++++ Study material

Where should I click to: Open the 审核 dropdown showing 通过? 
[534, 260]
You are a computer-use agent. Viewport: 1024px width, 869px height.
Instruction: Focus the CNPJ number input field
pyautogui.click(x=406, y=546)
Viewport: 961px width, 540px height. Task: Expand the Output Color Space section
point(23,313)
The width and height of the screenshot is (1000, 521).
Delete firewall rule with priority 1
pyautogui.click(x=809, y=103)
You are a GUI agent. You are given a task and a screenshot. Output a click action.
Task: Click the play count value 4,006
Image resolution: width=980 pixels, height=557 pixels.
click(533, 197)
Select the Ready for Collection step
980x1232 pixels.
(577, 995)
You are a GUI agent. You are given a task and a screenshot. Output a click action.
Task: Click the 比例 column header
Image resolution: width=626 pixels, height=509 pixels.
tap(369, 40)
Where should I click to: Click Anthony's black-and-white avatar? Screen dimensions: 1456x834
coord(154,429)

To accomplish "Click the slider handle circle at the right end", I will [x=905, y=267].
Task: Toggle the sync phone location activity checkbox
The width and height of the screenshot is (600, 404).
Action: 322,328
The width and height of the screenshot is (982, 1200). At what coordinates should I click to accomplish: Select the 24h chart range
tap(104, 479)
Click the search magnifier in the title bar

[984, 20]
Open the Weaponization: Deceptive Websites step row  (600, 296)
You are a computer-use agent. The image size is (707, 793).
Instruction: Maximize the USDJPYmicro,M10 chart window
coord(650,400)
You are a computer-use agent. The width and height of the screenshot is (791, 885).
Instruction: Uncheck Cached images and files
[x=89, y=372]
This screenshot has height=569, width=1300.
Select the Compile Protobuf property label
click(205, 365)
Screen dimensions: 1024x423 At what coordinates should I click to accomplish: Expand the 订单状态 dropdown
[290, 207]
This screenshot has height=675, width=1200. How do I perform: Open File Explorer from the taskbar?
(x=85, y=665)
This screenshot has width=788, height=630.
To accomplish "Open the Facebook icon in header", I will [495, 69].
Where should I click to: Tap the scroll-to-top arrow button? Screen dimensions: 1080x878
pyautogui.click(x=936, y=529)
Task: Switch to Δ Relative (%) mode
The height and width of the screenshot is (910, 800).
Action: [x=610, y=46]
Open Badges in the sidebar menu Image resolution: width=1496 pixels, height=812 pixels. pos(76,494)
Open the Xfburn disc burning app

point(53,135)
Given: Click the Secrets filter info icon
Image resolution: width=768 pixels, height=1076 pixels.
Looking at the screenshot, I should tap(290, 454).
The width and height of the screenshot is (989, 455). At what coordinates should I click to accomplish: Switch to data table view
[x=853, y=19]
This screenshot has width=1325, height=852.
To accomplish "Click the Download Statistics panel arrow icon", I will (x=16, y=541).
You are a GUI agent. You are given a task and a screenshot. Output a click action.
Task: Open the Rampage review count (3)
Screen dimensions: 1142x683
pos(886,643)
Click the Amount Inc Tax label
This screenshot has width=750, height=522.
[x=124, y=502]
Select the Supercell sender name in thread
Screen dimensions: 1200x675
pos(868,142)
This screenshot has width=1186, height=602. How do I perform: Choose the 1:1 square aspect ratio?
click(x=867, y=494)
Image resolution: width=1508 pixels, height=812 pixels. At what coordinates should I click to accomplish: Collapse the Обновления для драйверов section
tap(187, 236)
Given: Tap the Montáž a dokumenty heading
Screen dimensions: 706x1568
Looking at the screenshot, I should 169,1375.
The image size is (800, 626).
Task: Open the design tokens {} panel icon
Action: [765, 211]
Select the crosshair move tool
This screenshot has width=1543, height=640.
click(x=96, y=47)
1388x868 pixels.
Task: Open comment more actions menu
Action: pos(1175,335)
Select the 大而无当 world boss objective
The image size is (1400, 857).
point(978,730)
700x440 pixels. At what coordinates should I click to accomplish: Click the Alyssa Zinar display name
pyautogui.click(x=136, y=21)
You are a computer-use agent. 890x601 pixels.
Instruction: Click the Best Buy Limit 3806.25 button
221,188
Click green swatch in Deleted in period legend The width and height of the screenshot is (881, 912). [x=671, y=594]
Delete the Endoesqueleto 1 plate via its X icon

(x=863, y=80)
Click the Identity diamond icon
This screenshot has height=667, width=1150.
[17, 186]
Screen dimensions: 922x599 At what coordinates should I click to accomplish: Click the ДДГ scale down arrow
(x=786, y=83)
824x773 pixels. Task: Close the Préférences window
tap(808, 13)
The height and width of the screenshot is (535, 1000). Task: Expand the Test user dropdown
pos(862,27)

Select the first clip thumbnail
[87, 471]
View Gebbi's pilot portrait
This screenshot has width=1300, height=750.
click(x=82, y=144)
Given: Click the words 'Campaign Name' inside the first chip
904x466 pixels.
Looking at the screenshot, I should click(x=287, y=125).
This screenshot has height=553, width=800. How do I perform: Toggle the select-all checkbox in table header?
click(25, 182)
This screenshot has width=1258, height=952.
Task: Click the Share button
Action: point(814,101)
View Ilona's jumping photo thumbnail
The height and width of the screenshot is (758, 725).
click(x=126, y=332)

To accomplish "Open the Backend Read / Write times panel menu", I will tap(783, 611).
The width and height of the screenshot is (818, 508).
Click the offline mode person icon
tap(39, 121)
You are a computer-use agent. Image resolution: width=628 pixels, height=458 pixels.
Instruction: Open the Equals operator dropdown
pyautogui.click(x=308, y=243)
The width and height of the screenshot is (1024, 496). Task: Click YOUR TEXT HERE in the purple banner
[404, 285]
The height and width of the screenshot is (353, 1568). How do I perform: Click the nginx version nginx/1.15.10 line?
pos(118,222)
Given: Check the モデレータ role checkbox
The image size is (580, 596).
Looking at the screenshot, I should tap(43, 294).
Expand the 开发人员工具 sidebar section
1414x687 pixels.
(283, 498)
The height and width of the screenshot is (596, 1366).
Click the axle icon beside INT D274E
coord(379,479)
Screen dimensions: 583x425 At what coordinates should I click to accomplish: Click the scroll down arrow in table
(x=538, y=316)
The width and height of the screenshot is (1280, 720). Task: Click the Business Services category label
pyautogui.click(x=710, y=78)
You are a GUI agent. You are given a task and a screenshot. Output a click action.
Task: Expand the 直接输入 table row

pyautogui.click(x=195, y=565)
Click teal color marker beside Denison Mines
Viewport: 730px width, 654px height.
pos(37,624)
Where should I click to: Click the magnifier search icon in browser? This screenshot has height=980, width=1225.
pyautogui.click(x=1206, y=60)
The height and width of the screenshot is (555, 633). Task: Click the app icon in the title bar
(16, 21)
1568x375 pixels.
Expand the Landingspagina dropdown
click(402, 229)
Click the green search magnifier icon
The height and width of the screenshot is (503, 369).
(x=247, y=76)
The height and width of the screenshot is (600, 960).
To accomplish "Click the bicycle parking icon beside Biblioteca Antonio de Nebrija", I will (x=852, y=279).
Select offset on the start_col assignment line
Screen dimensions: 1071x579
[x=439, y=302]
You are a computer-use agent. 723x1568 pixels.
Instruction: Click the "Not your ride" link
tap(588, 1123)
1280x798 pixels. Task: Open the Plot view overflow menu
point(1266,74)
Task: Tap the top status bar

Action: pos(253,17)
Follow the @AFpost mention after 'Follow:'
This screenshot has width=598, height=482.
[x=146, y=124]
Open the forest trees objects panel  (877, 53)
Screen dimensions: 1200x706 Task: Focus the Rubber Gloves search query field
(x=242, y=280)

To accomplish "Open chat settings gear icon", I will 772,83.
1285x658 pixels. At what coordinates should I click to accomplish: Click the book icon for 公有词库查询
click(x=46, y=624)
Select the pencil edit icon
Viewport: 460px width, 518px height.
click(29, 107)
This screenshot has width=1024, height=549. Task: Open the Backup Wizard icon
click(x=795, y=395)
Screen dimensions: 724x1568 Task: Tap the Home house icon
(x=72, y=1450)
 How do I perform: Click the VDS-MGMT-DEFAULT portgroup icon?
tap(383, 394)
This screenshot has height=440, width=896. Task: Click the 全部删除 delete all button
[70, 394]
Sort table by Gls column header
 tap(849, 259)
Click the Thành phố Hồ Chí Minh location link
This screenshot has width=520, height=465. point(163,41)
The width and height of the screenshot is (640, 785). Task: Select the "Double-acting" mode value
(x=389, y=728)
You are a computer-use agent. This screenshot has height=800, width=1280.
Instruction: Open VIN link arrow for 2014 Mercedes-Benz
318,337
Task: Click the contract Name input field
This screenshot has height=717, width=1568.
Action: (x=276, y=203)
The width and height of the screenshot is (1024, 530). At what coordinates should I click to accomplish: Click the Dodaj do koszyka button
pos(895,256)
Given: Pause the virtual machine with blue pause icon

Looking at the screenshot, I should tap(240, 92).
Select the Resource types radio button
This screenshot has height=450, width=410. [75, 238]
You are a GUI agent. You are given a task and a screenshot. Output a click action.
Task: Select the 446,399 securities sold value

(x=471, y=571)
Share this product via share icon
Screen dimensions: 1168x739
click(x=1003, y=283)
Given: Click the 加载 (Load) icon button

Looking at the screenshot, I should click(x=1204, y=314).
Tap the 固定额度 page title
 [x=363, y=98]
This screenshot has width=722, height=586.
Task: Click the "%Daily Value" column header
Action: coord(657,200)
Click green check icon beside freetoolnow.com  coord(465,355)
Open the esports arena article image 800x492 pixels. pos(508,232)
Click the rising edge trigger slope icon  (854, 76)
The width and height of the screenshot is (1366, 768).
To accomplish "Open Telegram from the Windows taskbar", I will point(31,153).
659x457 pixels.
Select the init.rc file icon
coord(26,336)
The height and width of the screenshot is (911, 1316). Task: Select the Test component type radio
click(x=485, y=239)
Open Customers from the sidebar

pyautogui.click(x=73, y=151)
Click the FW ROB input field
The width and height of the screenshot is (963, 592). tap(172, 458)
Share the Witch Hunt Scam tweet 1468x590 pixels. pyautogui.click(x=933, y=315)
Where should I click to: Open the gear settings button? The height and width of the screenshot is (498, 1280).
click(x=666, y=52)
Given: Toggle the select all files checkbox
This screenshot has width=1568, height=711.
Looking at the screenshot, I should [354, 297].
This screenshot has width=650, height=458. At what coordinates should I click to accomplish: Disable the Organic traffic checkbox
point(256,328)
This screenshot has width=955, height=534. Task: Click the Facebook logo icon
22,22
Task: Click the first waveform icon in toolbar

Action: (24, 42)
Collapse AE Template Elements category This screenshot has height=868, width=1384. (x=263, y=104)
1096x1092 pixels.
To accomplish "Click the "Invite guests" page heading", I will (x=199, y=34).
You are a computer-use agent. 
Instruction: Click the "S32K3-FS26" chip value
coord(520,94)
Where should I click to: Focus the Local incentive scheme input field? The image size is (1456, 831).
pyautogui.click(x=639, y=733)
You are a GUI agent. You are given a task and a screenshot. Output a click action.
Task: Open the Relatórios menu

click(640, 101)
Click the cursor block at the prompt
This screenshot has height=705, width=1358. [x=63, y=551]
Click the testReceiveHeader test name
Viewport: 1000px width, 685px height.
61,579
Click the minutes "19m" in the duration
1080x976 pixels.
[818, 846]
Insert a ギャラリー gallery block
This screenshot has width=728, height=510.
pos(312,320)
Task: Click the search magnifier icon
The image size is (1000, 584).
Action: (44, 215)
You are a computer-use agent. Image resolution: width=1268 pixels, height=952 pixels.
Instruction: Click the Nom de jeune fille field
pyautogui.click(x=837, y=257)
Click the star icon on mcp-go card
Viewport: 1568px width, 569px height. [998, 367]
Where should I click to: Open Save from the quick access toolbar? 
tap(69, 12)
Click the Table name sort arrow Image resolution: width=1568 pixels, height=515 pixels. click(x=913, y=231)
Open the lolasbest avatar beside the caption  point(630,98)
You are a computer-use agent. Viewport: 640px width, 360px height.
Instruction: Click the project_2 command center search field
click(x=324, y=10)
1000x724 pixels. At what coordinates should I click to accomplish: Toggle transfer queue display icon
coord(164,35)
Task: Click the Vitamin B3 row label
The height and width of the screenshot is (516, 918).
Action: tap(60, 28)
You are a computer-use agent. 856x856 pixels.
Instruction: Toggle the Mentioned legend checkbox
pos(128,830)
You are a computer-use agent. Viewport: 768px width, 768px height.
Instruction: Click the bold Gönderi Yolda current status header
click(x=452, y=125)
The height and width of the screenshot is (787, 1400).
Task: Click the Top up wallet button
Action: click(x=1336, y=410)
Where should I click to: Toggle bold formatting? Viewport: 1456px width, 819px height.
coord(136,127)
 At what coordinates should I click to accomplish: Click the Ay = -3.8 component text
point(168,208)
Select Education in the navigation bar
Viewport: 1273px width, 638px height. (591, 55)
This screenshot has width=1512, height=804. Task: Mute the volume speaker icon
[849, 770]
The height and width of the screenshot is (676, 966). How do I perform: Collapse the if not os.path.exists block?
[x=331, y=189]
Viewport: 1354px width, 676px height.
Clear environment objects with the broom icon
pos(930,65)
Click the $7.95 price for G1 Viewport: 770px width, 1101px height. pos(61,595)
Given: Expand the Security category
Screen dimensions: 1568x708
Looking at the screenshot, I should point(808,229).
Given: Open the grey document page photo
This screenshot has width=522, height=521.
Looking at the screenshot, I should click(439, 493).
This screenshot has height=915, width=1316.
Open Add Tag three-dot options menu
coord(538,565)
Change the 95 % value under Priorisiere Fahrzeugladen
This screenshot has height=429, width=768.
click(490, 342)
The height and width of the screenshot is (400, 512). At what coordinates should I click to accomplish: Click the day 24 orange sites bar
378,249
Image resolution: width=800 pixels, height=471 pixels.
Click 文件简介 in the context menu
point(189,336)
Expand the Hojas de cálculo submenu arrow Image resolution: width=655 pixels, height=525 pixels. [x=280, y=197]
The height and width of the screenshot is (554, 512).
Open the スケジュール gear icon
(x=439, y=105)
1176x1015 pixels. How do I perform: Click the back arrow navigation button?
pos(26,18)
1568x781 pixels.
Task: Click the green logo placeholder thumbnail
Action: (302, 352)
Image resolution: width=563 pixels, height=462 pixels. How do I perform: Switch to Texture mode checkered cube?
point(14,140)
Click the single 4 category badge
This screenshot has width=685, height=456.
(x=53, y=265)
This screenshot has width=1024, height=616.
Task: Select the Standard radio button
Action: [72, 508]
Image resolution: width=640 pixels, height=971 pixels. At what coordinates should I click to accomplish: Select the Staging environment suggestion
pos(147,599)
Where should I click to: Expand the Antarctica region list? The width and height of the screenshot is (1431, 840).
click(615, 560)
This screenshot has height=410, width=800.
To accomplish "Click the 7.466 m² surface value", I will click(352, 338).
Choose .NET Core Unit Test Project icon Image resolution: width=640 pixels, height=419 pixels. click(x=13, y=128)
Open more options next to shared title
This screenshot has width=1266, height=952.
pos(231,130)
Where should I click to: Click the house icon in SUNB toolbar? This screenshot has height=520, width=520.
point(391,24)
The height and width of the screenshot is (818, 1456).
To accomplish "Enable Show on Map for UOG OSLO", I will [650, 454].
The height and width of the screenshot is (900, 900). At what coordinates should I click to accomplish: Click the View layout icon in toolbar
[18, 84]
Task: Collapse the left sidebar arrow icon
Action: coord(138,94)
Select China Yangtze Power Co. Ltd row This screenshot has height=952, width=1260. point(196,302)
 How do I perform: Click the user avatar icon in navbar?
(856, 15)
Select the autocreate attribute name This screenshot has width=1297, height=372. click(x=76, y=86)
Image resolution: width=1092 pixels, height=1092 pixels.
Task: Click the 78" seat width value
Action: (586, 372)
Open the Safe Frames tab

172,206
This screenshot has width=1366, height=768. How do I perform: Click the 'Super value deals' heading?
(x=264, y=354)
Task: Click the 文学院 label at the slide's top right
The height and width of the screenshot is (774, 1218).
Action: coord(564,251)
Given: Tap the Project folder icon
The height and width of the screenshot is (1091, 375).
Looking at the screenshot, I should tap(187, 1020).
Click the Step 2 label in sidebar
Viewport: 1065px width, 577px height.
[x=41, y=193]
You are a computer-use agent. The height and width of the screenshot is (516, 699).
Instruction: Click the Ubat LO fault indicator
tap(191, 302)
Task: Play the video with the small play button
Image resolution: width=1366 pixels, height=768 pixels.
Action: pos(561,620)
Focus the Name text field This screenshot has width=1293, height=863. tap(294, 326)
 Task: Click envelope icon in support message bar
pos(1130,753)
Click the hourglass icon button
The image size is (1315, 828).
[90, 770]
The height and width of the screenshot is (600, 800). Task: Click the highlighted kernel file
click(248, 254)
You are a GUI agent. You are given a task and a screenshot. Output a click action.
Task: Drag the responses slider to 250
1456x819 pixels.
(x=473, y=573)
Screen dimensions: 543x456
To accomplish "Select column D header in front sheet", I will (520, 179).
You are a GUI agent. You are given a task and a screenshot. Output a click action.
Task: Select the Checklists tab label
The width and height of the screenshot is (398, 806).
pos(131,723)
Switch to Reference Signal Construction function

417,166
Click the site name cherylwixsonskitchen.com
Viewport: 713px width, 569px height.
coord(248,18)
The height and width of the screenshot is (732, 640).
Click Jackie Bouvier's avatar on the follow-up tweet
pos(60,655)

++++++++

What is needed: Reproduce verbatim the lines above, from the line with "The width and height of the screenshot is (398, 806)." through the line with "The height and width of the screenshot is (732, 640).".

Exercise output:
The width and height of the screenshot is (398, 806).
pos(131,723)
Switch to Reference Signal Construction function

417,166
Click the site name cherylwixsonskitchen.com
Viewport: 713px width, 569px height.
coord(248,18)
The height and width of the screenshot is (732, 640).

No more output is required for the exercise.